Return the rows below exactly as they appear, beginning with the line that contains "At what coordinates" and continuing through the last row, with both ends included. Leave the pictures out.

Element and text location data
-=-=-=-=-

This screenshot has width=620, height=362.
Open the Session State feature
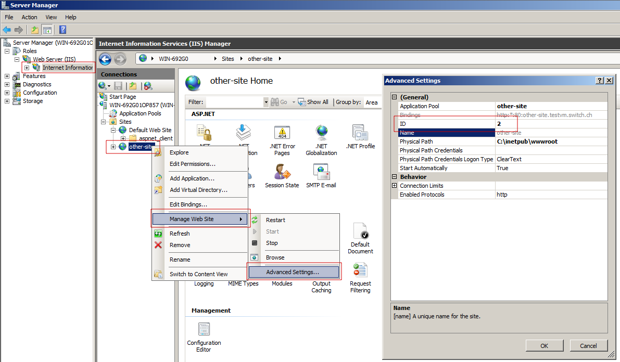282,173
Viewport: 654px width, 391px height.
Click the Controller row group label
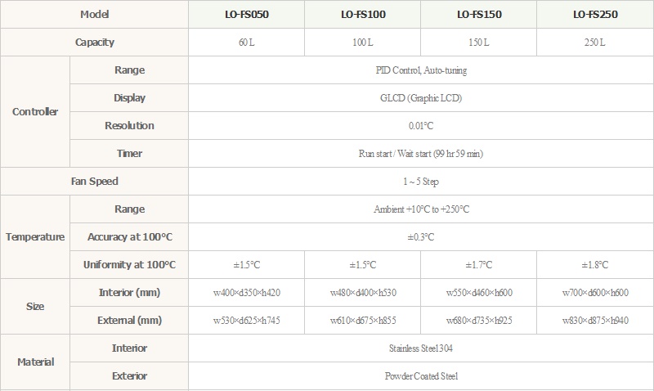[x=35, y=112]
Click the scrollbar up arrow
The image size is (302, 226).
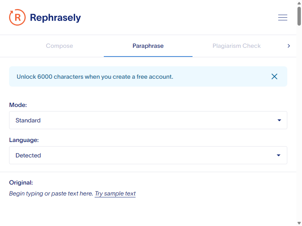(299, 3)
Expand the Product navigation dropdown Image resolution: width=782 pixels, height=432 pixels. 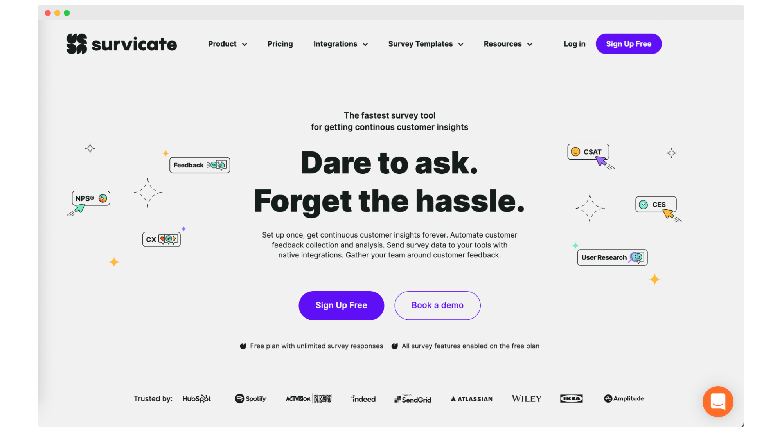[x=228, y=44]
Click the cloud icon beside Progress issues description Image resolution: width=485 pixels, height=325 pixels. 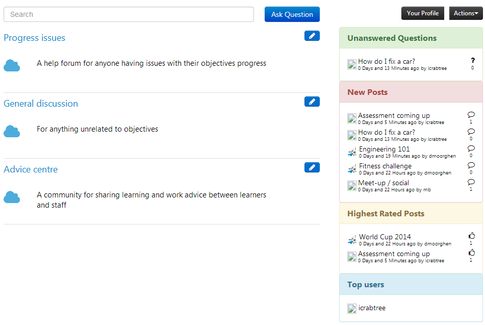pyautogui.click(x=12, y=65)
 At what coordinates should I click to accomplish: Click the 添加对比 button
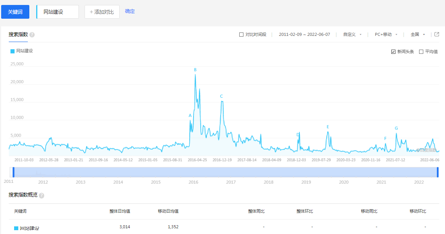coord(102,12)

-=-=-=-=-

Answer to the task:
 At what coordinates should I click to accomplish: Click the 添加对比 button
coord(102,12)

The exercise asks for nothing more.